To better understand the abundance patterns and conservation status of J. neotropica, it is crucial to consider the interplay between provenance, climate conditions, and anthropic activities. The Algerian provenance, originating from a forest plantation, exhibited the highest abundance due to its successful adaptation to the local climatic conditions over several decades. Meanwhile, the Tundo Protected Forest and the Tibio provenance, being native forests, demonstrated a relatively higher abundance due to their favorable climate characteristics despite their geographical separation. However, the overall abundance of J. neotropica is alarmingly affected by human activities, with livestock rearing and agriculture exerting significant pressure on the species’ survival.

5. Conclusions

In southern Ecuador, there are not many relicts or fragments of native forests of J. neotropica, the few fragments that exist presented a vertical structure in the form of an inverted j, which means that there is good growth dynamics, insofar as to the vertical structure, the individuals presented a dominance of the site with regard to other individuals that share their habitat. However, the number of individuals per hectare is not abundant in all locations.
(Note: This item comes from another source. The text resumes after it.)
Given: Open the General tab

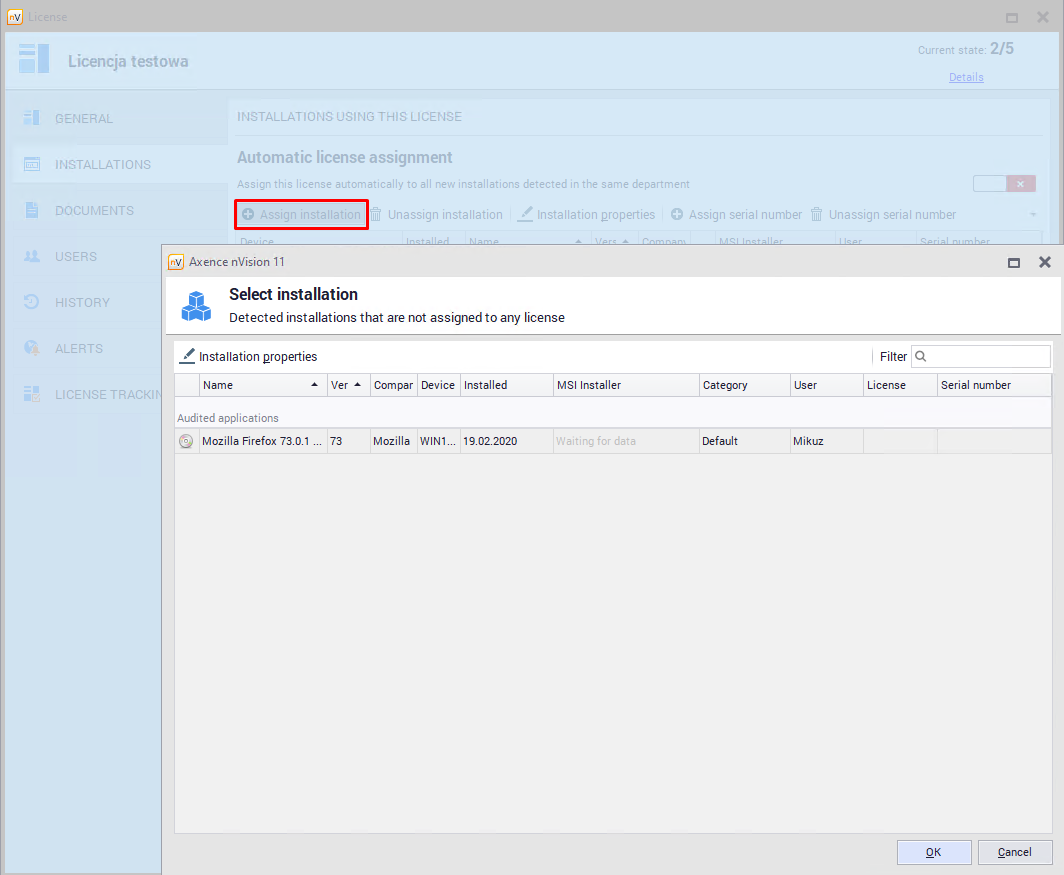Looking at the screenshot, I should pyautogui.click(x=84, y=119).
The data obtained from the analysis of variance between the dasometric variables in relation to the different provenances of J. neotropica indicate that there are significant statistical differences, finding better growth in the fragments of forests with ecosystems of Semideciduous Forest Foot Montane of Catamayo-Alamor, which has a altitudinal variation of 400–1600 masl, as well as ecosystems of the Lower Montane Seasonal Evergreen Forest of Catamayo-Alamor, which has an altitudinal variation of 1600–2000 masl.

The number of trees found in the Argelia forest provenance is greater in relation to the other provenances because this is a naturalized plantation with more than 70 years of age. However, its forest area is very small with 0.7 hectares and with lower dasometric growth than the rest of the provenances studied.

Wild fruit trees, especially the J. neotropica species, play a crucial role in preserving biodiversity and providing natural resources in various ecosystems. It is essential to recognize the significance of these species in conserving flora and fauna, particularly in places like the Tundo walnut forest in the canton of Sozoranga, where favorable conditions exist for their development. The protection and promotion of these wild trees are fundamental in maintaining environmental harmony and balance, ensuring a sustainable future for later generations.